Serce mi oszalało, kiedy Ruby wyszła ze szkoły na dziedziniec. Wyglądała jak bogini.
- Il !
Błyskawicznie dziewczyna znalazła się przy mnie rzucając mi się na szyję.
- Hej skarbie. Bosko wyglądasz.
- Dziękuję - Ach te jej rumieńce, uwielbiam je. Dodają jej uroku. - Ty też się wystroiłaś ślicznotko.
- Dziękuje. Zapraszam panią do limuzyny.
- Ah dziękuję, a szofera też mamy.
- Jako dobry człowiek dałam mu wolne dzisiaj. Wolę spędzić cały ten dzień tylko z tobą, sam na sam. Szofer by tylko przeszkadzał.
Dbając o Savoir Vivre otworzyłam mojej damie drzwi, a następnie sama wsiadłam za kierownicę.
- Toooo co to za niespodzianka? Gdzie mnie zabierasz? - Jej piękne oczy były przepełnione szczęściem i ciekawością. Było można w nich dostrzec iskierki radości.
- Skoro to ma być niespodzianką to nie wiem czy mogę ci ją zdradzić.
- Oj no weź, skarbieeeee.
- Nie mogę popsuć niespodzianki! Za jakieś 10 minutę będziemy, to sama zobaczysz.
- No booobrze.
Włączyłam radio i zaczęłam podśpiewywać lecące utwory. Dzięki czemu miałam nadzieję, że szybciej minie nam czas. Ponieważ ja również nie mogłam się doczekać, byłam ciekawa jej reakcji.
Kilkanaście minut później dojechałyśmy na miejsce.
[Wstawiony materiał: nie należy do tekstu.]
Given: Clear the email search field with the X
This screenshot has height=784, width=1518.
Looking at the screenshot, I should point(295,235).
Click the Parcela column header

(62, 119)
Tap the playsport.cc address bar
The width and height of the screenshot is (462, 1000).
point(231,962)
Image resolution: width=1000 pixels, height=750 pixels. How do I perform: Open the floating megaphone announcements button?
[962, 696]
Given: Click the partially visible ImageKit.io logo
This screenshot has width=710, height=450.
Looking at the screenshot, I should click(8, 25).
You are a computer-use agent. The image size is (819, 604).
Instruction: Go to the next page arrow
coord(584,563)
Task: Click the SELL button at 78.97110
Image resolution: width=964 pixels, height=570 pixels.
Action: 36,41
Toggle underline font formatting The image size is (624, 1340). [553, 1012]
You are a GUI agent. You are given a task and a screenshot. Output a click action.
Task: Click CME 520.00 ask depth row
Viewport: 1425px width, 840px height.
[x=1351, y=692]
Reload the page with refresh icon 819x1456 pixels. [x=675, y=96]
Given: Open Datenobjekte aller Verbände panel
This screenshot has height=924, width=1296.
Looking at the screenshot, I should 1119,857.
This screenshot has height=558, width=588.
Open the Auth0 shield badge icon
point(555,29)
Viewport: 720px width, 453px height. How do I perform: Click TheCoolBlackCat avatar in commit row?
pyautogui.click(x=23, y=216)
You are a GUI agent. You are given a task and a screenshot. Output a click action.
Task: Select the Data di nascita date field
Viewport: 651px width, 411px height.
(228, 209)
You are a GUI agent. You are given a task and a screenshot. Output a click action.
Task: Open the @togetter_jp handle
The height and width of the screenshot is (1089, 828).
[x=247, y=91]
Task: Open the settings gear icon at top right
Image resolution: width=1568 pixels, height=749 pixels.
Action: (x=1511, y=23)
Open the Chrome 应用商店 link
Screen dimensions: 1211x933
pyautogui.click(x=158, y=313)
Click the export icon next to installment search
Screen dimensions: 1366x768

Wczoraj wieczorem, a raczej już późną nocą, po moim telefonie do Ruby, Michał opowiedział mi swój błyskotliwy pomysł jak mogę zrobić tak zwane coś z niczego. Jak mogę zaimponować Ruby i zorganizować wspaniałą randkę nie będąc bogatą. Pomógł mi z rana przyszykować romantyczną kolację pod gwiazdami. Faktycznie nie potrzebuje do tego wypasionego mieszkania, ani zbyt wielu pieniędzy. W pobliżu pięknego krajobrazu rozstawiliśmy stół i go wystroiliśmy. Również kolację przyszykowałam własnoręcznie, mimo tego że nie jestem znakomitą kucharka, nieskromnie stwierdzę, że wydaje mi się iż kolacja wyszła mi nieźle. Michał zaś jako mój najwspanialszy, najlepszy i najukochańszy przyjaciel zgodził się zostać naszym kelnerem.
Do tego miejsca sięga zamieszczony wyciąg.